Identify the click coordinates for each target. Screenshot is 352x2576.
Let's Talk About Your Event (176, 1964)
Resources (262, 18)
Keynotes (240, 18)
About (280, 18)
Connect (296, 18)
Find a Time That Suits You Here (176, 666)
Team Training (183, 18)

* * * * *

All of the data above should be reproduced exactly.

Identify the click coordinates for each target. Screenshot is 352x2576.
Let's Talk About Your Event (176, 1964)
Resources (262, 18)
Keynotes (240, 18)
About (280, 18)
Connect (296, 18)
Find a Time That Suits You Here (176, 666)
Team Training (183, 18)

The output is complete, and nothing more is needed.